Band's examples appear designed to drive home the point that if his outside business activities and those of others who worked with the foundation were being labeled as potential or actual conflicts of interest, the same could be said of Clinton himself, who had his hands in the foundation's work and also had personal business dealings with some of its donors.
"How then do we go through an exercise like this and wjc [William Jefferson Clinton] doesn’t as he is far more conflicted every single day in what he does? Why not apply the structure you set up for him to this situation?” Band wrote a few days earlier in a message to Cooper and longtime Clinton lawyer Cheryl Mills, also published by WikiLeaks.
“I signed a conflict of interest policy as a board member of cgi [the Clinton Global Initiative],” Band wrote in an email to Podesta, who had urged Band to tone down aspects of the larger memo. Band said he reported that “Teneo represents 4 cgi sponsors, 3 of which teneo brought to cgi.

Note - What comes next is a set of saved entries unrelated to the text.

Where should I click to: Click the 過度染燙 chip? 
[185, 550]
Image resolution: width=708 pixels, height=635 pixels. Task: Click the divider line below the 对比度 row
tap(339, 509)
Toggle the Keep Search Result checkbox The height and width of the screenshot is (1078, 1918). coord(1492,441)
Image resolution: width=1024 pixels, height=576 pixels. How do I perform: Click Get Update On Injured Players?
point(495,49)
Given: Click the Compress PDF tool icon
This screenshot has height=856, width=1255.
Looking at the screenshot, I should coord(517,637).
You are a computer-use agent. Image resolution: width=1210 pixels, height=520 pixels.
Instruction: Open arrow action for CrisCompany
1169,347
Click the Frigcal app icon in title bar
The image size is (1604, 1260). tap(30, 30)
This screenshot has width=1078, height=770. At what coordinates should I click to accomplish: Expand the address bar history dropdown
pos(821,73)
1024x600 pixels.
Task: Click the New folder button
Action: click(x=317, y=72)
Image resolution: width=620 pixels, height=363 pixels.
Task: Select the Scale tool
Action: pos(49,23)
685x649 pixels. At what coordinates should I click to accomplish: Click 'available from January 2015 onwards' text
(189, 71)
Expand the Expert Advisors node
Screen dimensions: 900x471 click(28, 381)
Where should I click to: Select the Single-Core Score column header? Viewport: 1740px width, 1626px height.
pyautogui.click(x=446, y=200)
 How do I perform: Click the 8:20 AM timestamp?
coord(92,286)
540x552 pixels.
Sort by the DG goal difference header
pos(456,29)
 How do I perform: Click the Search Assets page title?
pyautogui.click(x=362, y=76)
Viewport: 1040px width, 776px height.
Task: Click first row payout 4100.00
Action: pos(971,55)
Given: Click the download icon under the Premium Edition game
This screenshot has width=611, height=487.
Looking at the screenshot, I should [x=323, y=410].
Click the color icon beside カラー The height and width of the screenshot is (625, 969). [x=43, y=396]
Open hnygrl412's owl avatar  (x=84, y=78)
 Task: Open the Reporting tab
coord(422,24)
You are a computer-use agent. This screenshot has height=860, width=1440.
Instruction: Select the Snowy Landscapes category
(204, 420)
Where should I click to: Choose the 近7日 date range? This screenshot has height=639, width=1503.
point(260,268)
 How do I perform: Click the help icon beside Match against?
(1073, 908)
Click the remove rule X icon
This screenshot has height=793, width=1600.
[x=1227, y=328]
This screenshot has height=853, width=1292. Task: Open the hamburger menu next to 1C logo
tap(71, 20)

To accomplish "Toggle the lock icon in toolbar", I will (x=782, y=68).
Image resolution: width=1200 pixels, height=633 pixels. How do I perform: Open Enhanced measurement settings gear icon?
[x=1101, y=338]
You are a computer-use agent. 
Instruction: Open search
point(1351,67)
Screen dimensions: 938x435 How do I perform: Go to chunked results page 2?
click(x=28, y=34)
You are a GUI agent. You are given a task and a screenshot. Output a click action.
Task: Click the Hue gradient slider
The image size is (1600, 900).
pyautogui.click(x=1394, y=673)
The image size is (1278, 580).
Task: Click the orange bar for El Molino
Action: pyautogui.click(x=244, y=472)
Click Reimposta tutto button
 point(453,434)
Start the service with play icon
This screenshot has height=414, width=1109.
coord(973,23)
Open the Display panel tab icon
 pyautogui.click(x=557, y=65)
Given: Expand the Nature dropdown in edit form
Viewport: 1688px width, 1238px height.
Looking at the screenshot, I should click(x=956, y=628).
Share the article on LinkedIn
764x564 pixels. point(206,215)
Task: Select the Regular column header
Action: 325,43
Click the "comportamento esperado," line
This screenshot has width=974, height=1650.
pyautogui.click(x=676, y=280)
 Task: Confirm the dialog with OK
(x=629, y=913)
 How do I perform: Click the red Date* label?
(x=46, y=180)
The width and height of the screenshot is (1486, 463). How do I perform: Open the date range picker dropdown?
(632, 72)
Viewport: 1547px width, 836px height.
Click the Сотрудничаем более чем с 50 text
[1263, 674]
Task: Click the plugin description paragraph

Oddly, wjc does not have to sign such a document even though he is personally paid by 3 cgi sponsors, gets many expensive gifts from them, some that are at home.”
Band’s longer memo suggests that some overlap in duties of Clinton’s aides is necessary given the multiple hats Clinton wears.
“We appreciate the unorthodox nature of our roles, and the goal of seeking ways to ensure we are implementing best practices to protect the 501(c)3 status of the Foundation,” Band wrote.
The memo’s footnotes also provide the most detailed response to a couple of key allegations against Band and Teneo that later emerged in the press: that a hotel suite arranged for the Clinton Global Initiative annual meeting was used to host the consulting firm’s clients and that some Teneo clients were given free passes to attend the conference.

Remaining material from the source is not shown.